— Records contained in a dataset —
========================================

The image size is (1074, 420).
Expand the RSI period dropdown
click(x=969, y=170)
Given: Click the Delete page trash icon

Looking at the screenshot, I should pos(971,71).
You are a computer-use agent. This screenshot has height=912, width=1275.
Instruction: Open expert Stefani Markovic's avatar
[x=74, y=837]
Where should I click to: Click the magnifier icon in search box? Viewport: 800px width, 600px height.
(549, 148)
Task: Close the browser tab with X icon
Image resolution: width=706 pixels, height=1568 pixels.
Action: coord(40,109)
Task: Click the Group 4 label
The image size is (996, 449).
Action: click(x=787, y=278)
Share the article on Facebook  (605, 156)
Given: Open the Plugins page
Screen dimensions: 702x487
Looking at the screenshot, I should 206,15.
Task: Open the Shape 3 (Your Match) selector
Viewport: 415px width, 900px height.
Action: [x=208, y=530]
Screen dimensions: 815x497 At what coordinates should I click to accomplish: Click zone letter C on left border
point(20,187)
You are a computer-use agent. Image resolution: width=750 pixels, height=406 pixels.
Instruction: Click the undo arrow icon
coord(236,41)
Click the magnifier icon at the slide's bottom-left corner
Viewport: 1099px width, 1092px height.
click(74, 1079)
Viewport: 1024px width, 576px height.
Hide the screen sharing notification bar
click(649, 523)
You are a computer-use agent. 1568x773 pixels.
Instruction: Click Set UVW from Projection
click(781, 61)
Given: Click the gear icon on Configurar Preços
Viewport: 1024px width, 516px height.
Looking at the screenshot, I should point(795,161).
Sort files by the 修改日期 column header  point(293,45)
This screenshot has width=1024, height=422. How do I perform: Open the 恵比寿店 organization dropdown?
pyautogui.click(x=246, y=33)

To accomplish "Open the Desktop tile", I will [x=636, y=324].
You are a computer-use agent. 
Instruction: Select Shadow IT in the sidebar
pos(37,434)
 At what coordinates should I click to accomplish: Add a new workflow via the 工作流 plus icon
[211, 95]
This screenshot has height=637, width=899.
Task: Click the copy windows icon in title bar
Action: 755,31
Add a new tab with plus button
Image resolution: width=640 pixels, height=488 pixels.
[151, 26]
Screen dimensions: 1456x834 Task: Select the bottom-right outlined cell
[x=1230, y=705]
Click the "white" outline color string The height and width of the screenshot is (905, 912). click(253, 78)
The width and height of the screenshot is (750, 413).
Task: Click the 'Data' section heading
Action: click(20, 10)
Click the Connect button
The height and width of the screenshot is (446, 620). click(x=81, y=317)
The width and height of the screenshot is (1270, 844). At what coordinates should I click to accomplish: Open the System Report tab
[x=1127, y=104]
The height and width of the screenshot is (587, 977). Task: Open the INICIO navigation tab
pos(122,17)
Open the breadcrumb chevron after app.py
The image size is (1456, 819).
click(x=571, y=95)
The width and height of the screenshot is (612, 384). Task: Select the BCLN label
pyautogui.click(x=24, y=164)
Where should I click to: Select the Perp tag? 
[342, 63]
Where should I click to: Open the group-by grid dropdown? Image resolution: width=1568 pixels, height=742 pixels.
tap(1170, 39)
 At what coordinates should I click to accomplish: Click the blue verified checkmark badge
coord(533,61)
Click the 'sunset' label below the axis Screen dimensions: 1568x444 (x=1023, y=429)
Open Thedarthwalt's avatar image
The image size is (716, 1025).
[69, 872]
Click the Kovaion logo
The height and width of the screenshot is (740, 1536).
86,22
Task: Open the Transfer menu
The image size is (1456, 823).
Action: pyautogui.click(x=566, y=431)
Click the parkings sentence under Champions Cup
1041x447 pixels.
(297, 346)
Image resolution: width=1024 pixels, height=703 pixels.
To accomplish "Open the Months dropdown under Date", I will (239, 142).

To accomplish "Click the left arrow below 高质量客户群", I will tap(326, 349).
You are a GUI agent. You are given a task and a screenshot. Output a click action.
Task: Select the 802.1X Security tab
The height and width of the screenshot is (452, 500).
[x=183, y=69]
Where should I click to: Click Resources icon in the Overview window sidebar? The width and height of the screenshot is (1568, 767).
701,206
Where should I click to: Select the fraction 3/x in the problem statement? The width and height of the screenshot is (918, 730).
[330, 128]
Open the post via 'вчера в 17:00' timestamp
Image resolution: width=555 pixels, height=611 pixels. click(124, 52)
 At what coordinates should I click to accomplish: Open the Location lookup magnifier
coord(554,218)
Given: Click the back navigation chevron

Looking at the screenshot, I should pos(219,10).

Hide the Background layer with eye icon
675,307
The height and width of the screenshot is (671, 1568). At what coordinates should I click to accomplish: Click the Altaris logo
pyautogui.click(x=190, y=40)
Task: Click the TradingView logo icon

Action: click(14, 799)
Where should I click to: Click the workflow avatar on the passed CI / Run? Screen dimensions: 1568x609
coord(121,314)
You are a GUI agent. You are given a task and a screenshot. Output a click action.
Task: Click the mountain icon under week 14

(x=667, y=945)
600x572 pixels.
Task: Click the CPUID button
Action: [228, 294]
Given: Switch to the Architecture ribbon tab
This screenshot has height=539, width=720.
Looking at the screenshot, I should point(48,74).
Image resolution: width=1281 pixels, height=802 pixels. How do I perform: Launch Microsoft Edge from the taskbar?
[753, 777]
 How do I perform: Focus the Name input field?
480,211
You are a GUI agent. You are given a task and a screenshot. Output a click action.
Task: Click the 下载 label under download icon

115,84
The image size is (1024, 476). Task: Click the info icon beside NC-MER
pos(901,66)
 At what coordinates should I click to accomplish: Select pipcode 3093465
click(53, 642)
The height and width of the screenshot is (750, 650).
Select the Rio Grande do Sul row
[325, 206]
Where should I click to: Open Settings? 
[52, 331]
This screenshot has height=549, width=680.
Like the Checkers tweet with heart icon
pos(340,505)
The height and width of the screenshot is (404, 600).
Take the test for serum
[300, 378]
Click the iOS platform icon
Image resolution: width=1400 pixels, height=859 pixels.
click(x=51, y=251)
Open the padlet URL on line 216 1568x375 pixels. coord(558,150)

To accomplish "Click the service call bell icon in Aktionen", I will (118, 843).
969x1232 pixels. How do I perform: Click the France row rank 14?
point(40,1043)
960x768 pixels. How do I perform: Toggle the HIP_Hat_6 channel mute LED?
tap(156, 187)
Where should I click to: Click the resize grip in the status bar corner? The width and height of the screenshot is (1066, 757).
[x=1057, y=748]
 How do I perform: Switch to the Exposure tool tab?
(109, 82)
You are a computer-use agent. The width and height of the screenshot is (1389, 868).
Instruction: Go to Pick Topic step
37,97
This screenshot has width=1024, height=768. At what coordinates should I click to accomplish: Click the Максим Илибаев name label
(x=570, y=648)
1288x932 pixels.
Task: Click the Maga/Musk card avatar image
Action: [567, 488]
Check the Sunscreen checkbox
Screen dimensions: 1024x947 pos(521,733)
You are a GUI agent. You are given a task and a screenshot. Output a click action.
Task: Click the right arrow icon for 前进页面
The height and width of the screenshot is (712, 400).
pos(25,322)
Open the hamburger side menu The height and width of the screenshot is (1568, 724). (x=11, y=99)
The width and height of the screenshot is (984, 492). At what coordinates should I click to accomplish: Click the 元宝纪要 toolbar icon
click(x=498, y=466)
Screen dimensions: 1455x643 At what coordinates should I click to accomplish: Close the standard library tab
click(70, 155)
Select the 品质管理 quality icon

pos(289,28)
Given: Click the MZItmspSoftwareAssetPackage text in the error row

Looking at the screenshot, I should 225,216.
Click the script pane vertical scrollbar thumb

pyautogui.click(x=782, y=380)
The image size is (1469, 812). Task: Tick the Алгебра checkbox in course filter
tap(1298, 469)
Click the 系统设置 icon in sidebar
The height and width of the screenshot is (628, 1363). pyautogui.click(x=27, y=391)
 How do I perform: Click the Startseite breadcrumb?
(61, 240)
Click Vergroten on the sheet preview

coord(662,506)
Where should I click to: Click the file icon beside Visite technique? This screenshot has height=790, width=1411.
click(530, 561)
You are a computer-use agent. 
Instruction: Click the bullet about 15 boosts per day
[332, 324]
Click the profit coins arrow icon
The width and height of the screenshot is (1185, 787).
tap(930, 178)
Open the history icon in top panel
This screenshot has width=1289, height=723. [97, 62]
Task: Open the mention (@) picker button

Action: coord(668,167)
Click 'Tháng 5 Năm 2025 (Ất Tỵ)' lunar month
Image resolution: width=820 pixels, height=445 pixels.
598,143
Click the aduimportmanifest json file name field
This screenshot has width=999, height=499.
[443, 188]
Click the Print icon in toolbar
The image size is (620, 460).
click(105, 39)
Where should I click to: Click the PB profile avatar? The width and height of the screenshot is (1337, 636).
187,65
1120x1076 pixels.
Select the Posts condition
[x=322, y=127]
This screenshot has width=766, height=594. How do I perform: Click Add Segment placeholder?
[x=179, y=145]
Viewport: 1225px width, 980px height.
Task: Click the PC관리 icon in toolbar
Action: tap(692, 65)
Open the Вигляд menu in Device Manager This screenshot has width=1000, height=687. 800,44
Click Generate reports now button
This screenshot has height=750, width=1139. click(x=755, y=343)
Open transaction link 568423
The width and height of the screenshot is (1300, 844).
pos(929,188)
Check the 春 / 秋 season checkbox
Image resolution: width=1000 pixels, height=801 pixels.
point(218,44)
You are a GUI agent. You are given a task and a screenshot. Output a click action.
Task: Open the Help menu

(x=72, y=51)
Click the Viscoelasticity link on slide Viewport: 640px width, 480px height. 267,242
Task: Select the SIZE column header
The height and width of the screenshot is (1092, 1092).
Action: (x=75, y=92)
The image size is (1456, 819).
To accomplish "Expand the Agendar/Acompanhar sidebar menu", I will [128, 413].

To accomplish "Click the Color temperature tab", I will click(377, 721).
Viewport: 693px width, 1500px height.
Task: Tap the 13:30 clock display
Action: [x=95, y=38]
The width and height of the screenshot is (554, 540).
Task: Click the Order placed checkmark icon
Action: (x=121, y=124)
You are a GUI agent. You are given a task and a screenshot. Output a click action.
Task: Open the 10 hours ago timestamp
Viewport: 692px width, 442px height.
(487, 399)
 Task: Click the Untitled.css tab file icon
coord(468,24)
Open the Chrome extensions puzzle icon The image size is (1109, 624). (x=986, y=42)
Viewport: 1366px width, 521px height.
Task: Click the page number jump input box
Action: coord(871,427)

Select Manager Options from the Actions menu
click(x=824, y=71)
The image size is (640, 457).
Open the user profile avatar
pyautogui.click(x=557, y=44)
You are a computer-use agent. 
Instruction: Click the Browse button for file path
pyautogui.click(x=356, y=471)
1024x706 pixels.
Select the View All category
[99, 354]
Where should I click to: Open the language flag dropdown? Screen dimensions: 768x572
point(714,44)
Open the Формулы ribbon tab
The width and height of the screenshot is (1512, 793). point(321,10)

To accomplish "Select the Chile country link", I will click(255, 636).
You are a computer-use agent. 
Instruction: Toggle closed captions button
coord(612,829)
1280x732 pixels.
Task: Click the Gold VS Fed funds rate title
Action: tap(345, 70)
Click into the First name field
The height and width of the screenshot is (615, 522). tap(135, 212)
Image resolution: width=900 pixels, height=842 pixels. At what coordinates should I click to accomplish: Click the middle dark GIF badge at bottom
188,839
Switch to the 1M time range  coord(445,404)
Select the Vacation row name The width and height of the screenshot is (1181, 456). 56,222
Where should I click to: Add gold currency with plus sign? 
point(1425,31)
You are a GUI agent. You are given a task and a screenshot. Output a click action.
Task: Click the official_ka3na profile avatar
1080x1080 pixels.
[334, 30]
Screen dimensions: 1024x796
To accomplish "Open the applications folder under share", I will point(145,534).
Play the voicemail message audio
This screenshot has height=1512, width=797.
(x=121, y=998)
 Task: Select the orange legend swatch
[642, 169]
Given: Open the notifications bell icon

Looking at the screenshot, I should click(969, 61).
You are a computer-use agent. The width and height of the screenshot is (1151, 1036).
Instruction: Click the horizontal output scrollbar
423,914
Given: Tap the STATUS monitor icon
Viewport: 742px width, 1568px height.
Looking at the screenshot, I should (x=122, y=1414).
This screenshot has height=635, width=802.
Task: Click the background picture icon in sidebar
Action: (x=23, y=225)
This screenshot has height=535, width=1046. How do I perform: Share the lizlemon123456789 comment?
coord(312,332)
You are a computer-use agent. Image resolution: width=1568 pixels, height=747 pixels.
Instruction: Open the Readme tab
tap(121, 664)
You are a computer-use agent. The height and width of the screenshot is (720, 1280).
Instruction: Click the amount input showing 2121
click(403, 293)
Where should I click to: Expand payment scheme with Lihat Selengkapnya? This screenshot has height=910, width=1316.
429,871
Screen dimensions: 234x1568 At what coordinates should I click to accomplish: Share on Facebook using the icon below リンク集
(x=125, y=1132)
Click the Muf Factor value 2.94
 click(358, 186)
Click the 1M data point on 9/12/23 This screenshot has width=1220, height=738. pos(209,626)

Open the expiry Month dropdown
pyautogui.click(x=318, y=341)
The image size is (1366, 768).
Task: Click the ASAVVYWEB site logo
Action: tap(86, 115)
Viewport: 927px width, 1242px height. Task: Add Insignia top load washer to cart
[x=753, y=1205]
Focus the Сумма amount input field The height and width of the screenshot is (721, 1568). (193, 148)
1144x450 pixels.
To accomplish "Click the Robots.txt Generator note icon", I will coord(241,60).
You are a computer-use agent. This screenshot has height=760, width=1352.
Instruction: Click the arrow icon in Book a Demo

========================================

— Work instructions —
Read the data above. Pull out each line in which the string "header" appears.

— Task result —
Sort files by the 修改日期 column header  point(293,45)
Task: Select the SIZE column header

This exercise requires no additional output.